Backstory: there is this thing called Serial Box, which is kind of like HBO for ebooks: it runs serial fiction in novelette-length “episodes” to which you can subscribe, and have them turn up on your reading devices every Wednesday. Each serial has a showrunner and a writing room team, and together they build the serial from the ground up, just like people do for TV, except with a built-in infinite budget for special effects (that lives in your braaiiiiin!). They were recently mentioned on NPR, even!

Max Gladstone — along with with Margaret Dunlop, Mur Lafferty, and Brian Francis Slattery — writes Bookburnersa supernatural thriller where books have teeth and gnaw relentlessly at the crack team from the Vatican whose job it is to hunt and contain them. (It’s a bit like Torchwood if Torchwood were actually, you know, good.) You can read the pilot episode for free here.

Late last year Max invited me to guest-write an episode, and I said yes.

Another awesome thing about Serial Box? Each episode of each serial is also available as an audiobook, narrated by Xe Sands. My husband and I listened to the whole of Season One while driving from Glasgow to London and back, and I was hooked. A genuinely diverse team of flawed, fantastic people trying to do their best by an increasingly incomprehensible world? This is my life. Sign me up.
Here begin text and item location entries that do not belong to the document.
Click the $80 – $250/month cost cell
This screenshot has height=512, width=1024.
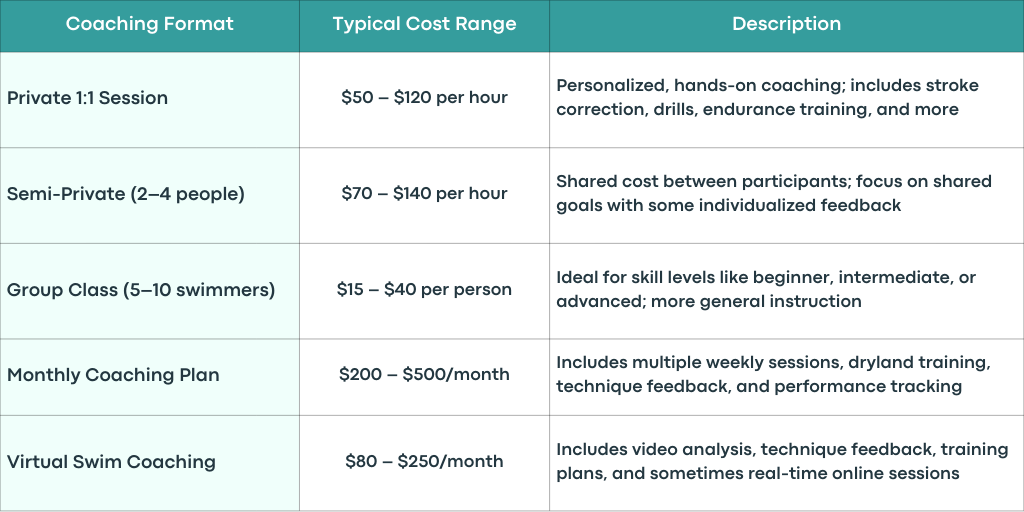coord(424,463)
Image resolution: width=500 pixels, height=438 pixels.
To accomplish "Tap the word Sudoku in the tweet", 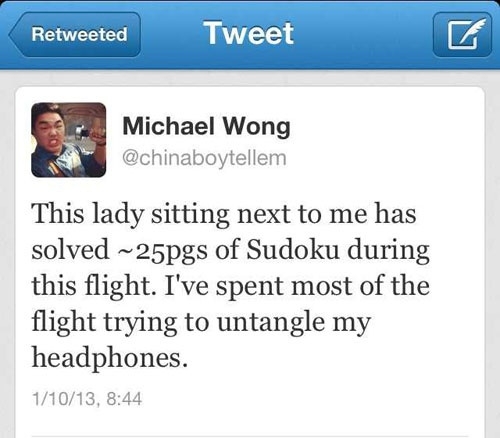I will 292,250.
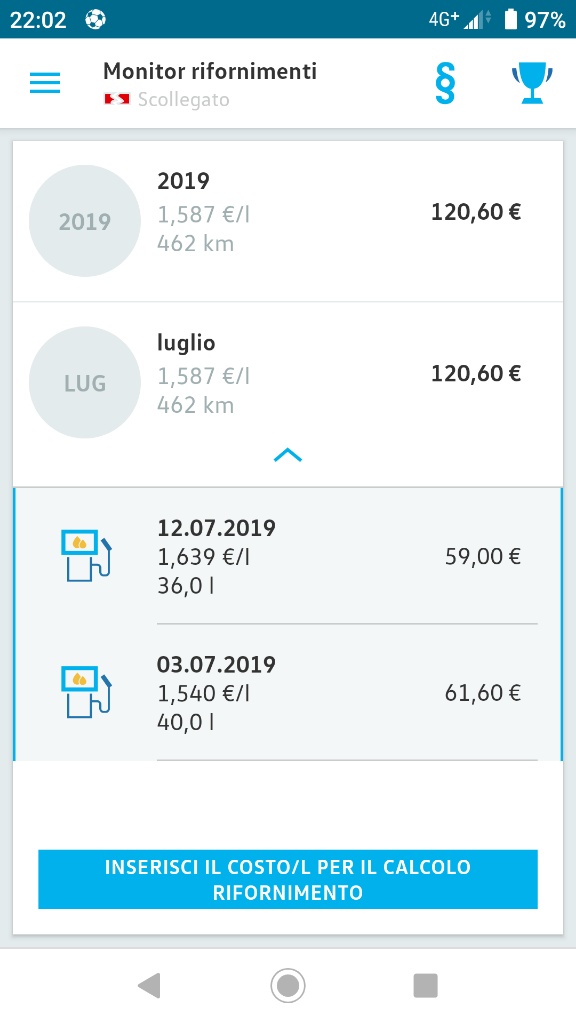Open the trophy achievements icon
The width and height of the screenshot is (576, 1024).
click(x=532, y=83)
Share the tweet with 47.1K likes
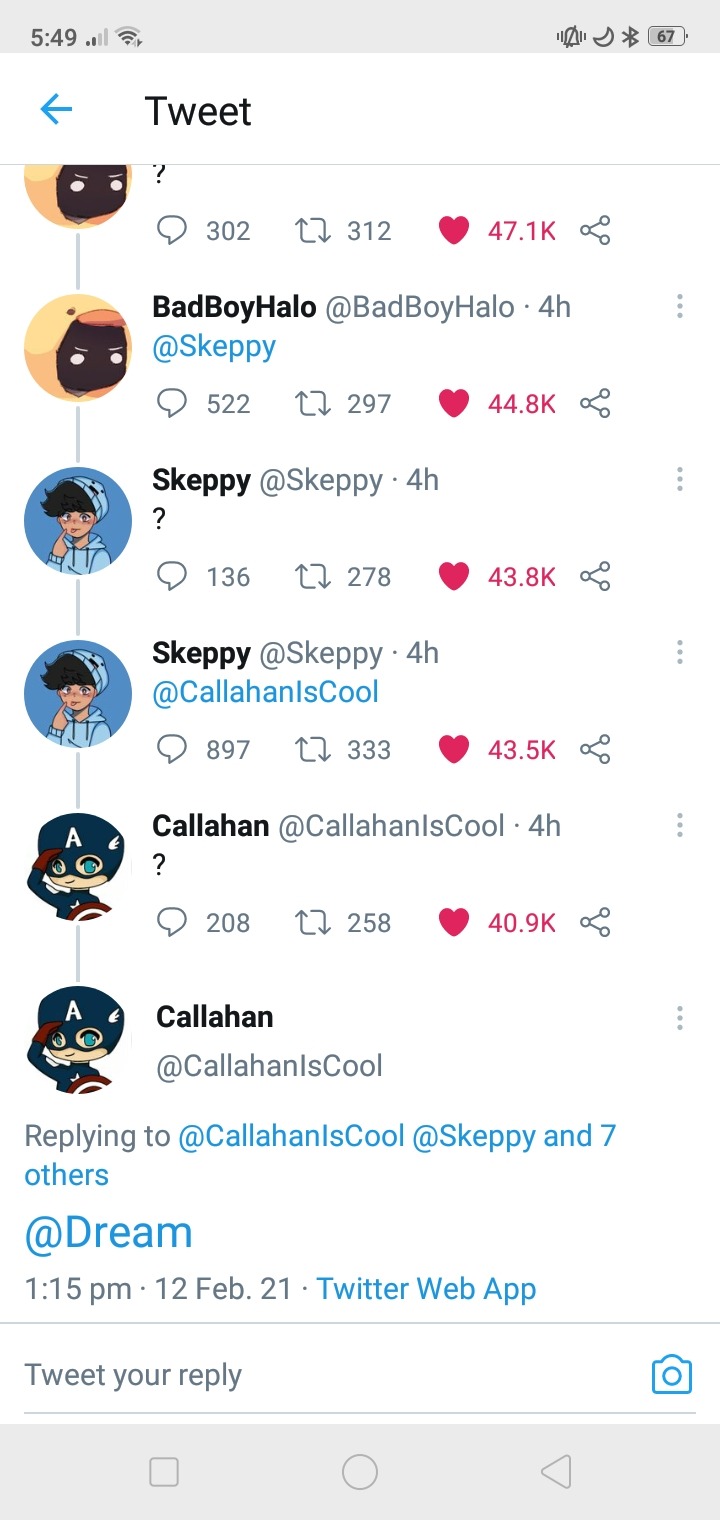720x1520 pixels. [595, 231]
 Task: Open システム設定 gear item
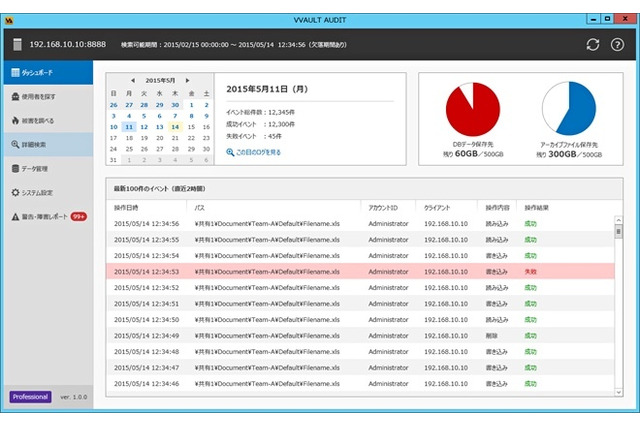point(46,193)
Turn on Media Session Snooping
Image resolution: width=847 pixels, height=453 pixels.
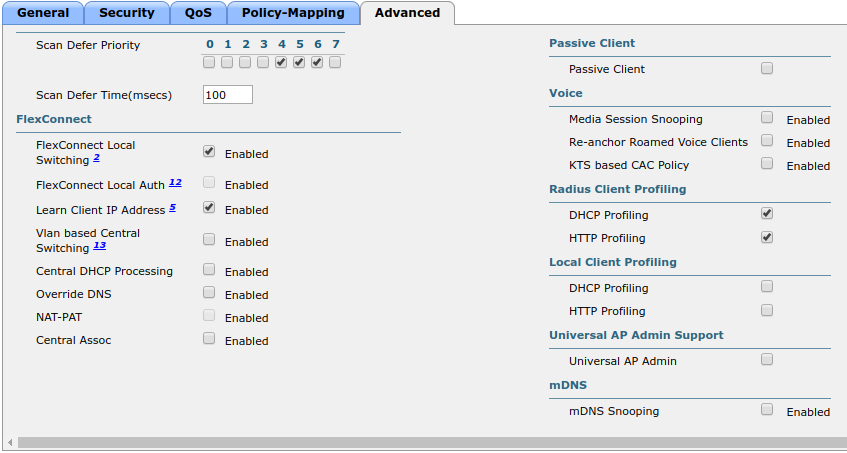(767, 118)
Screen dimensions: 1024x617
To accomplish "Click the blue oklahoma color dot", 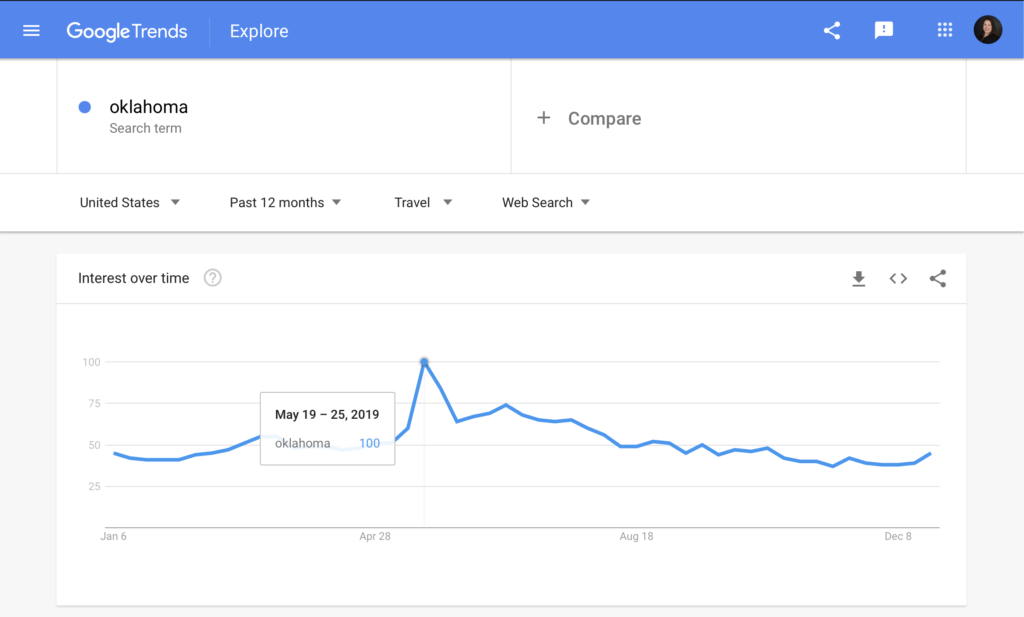I will [85, 107].
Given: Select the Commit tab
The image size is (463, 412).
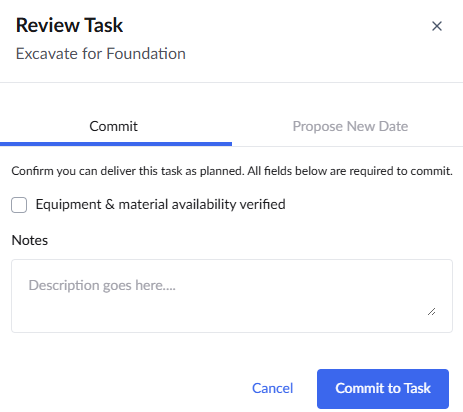Looking at the screenshot, I should coord(113,126).
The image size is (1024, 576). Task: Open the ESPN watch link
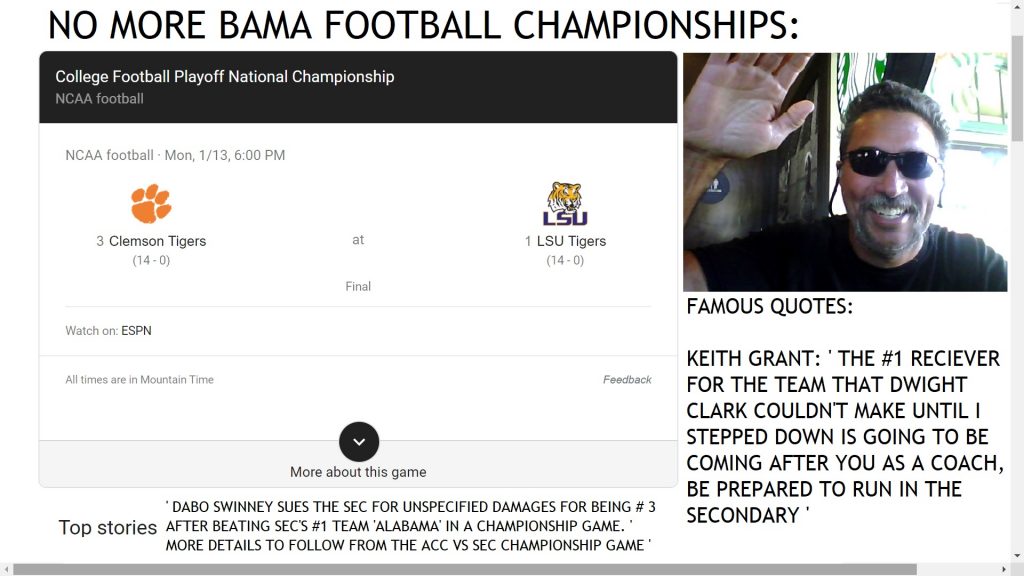pyautogui.click(x=137, y=331)
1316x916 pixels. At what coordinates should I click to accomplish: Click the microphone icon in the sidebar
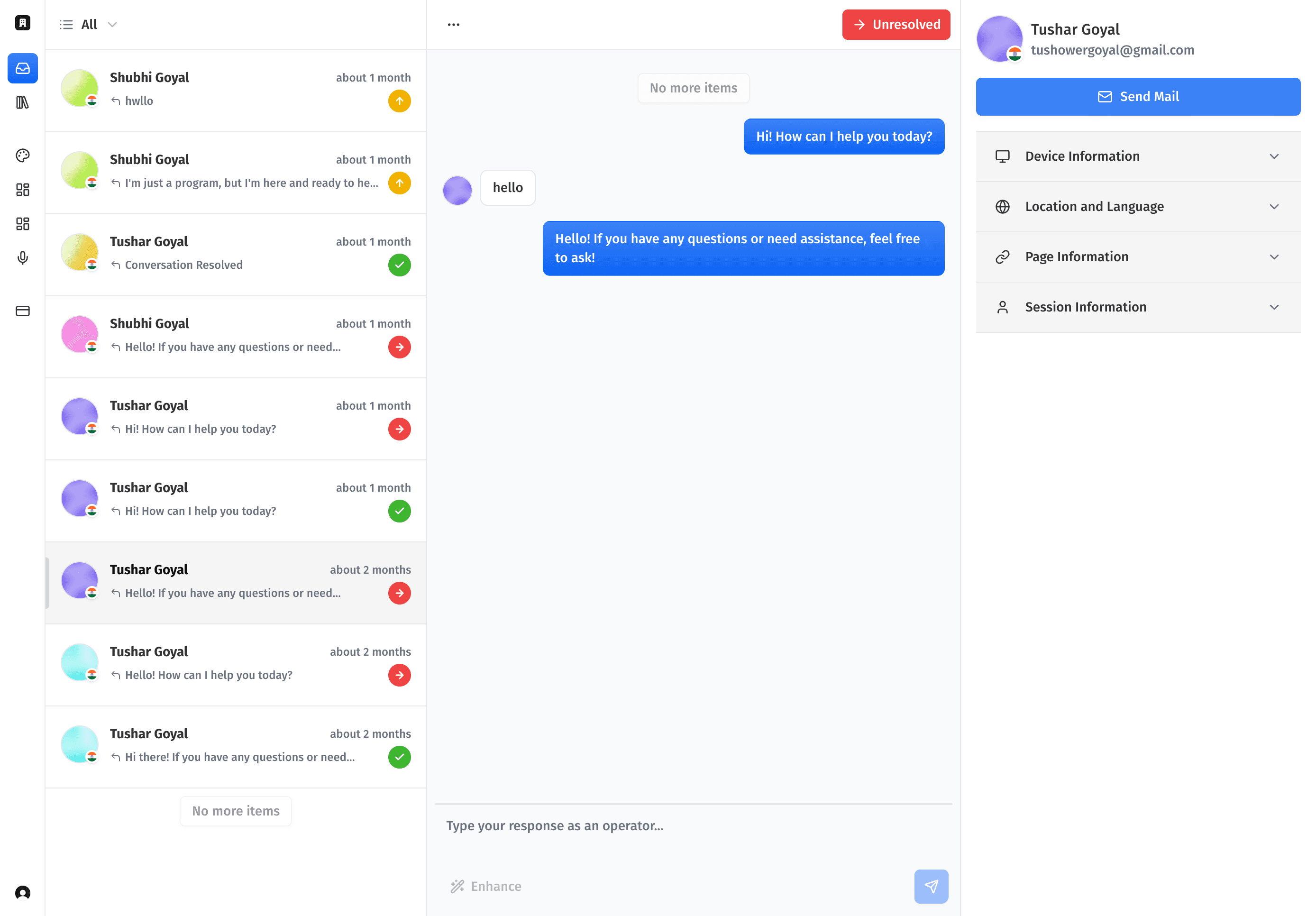pyautogui.click(x=22, y=257)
My episode takes place in Ottawa, which is my hometown, and includes shout-outs to The Haunted Walk of Ottawa, where I worked for several years and first learned much of the history on which I drew to write “Fire and Ice.” I don’t want to give anything away, except that it starts with ghosts in the Library of Parliament and is set in the dead of winter on an Important Anniversary (that happened this year!) and ends somewhere in the midst of my constantly-being-processed feelings about [stuff].

You can buy the episode — which I think works pretty well as a stand-alone, honestly, as it’s a bit of a pausing point in the season’s overall arc — for $1.99, or you can buy a whole season at once (which saves you $6.40 on Season 1, and $5.88 on Season 2). It is SUPER worth it to subscribe. And if you hate reading things on screens, never fear, Season 1 will soon be a real physical object courtesy of Saga Books! As will the first seasons of Tremontaine — a prequel to Ellen Kushner’s incredible Swordspoint, run by Ellen herself — and The Witch Who Came in From the Cold, a spy thriller co-created by Lindsay Smith and Max Gladstone.

I wrote 13000 words’ worth of story set in Ottawa and I am really kind of proud of it. I hope you enjoy it!

(Also I was VERY restrained in my treatment of Toronto, so. There’s that.)